■ TEXT
Enhanced maternal and child health service
This service description provides information regarding the enhanced maternal and child health service.
Document ID number 2730, version 2, 1 March 2016.
The enhanced maternal and child health service (EMCHS) is one of the service components of the maternal and child health service. The other components are the universal maternal and child health service and the maternal and child health line. The universal maternal and child health service, as well as offering key 'ages and stages' consultations, has a flexible service capacity which may be sufficient to meet the needs of child protection clients. Where this is not the case, the EMCHS may become involved.
The aim of the EMCHS is to improve the health and wellbeing of children by providing focused and intensive support for vulnerable families experiencing significant early parenting difficulties and children identified as being at risk of harm.
Its objectives are to provide:
- a comprehensive and focused approach for the early intervention and prevention of physical, emotional and social issues affecting young children and their families and ensure appropriate and timely referral for children and support for families.
- flexible models of service delivery and service activities utilising an appropriate multidisciplinary approach to meet the needs of families based on the identified needs and characteristics of the family or community, including inclusive services for fathers.
- integrated service provision across all early childhood services including maternity and neonatal services, the universal maternal and child health service, early intervention, family support, child protection, child care, preschool and parenting services.
- integrated service provision for high-risk families including assertive outreach and liaison with relevant services such as antenatal services, domestic violence, drug and alcohol and mental health services, Indigenous and culturally and linguistically diverse communities.
The EMCHS is directed towards families who are experiencing significant risk issues or present with multiple risk factors given the potential for a significant impact on the health, development and wellbeing of children within these families.

■ WORK TASK
Answer these questions from the service description.
(a) What document ID number and version does the service description give?
(b) Besides the EMCHS, which two components make up the maternal and child health service?
(c) The objective on flexible models of service delivery names inclusive services for which group?

Data items

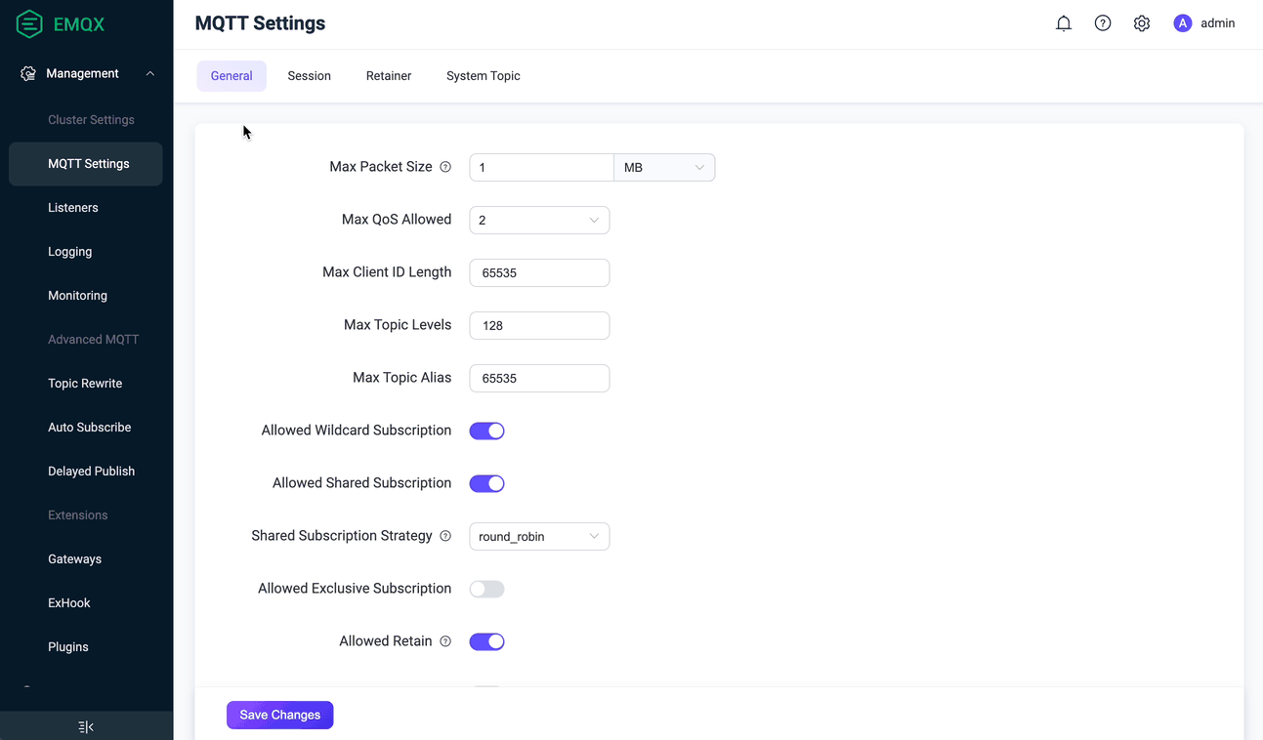
Task: Enable Allowed Exclusive Subscription
Action: [486, 589]
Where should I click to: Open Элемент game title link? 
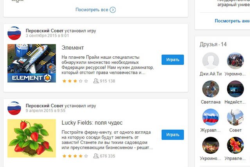[73, 48]
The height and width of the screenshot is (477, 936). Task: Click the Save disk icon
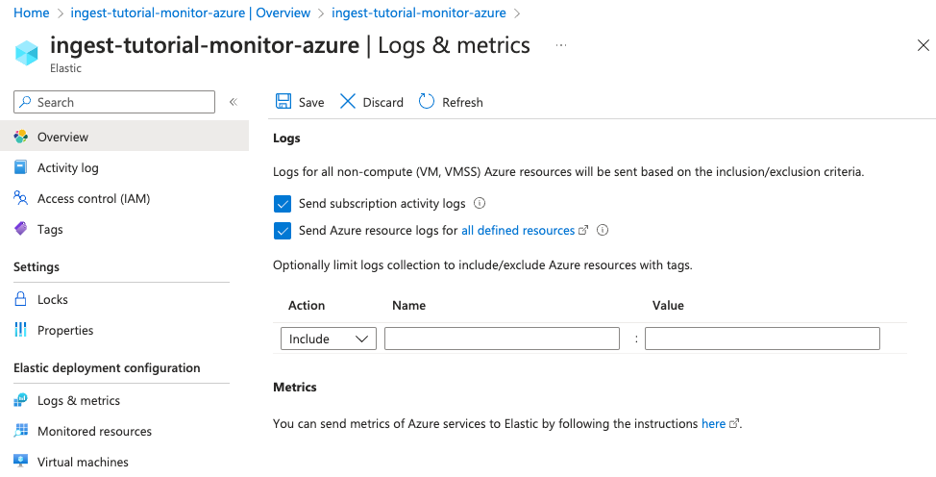[x=283, y=102]
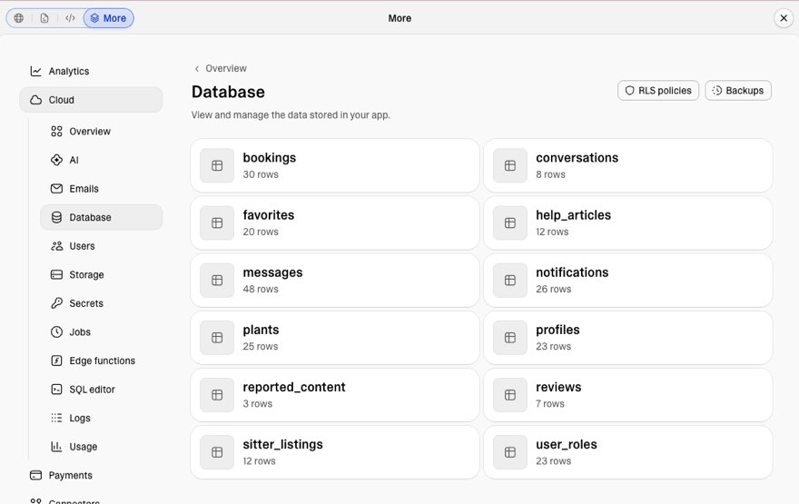
Task: Click the RLS policies button
Action: [x=658, y=91]
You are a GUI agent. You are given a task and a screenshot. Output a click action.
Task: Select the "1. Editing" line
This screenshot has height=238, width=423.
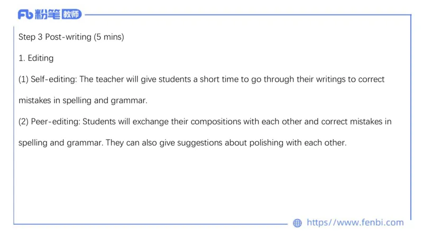point(36,58)
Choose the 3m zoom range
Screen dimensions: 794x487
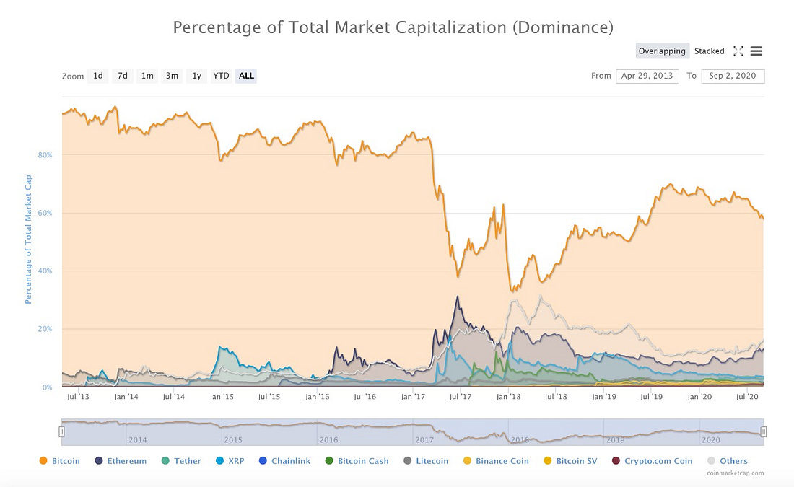(x=172, y=76)
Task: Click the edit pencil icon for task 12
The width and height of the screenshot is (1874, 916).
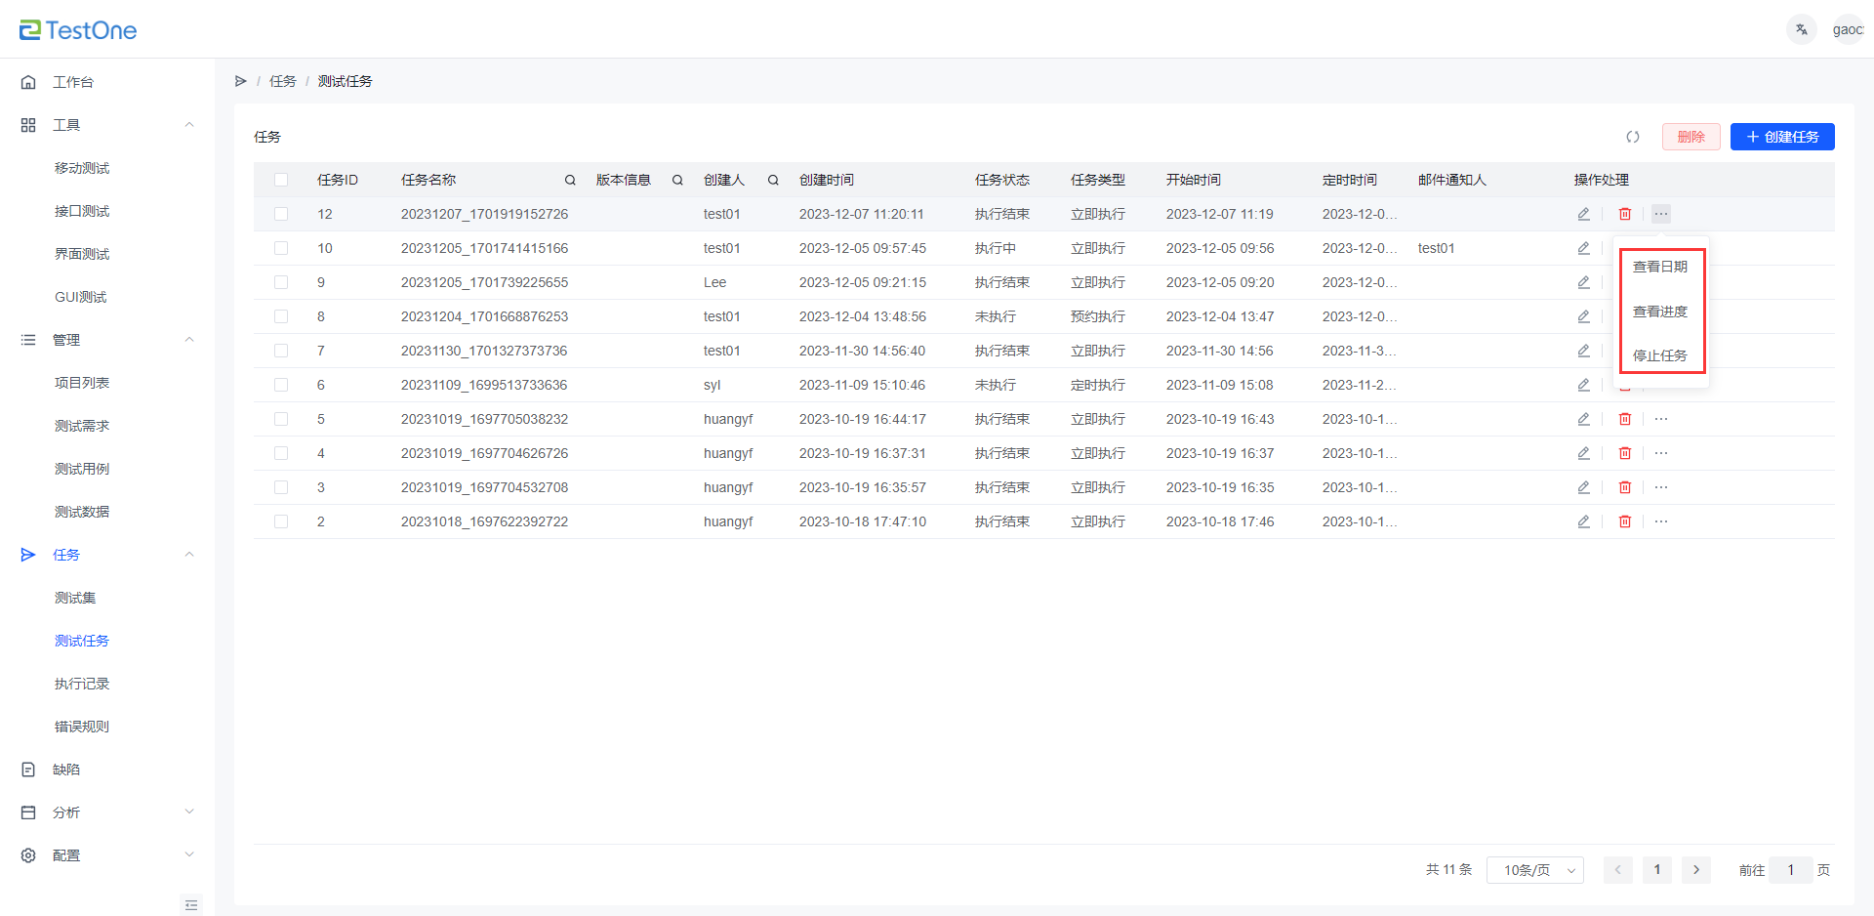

■ TASK RESPONSE
(a) Document ID number 2730, version 2.
(b) The universal maternal and child health service and the maternal and child health line.
(c) Fathers.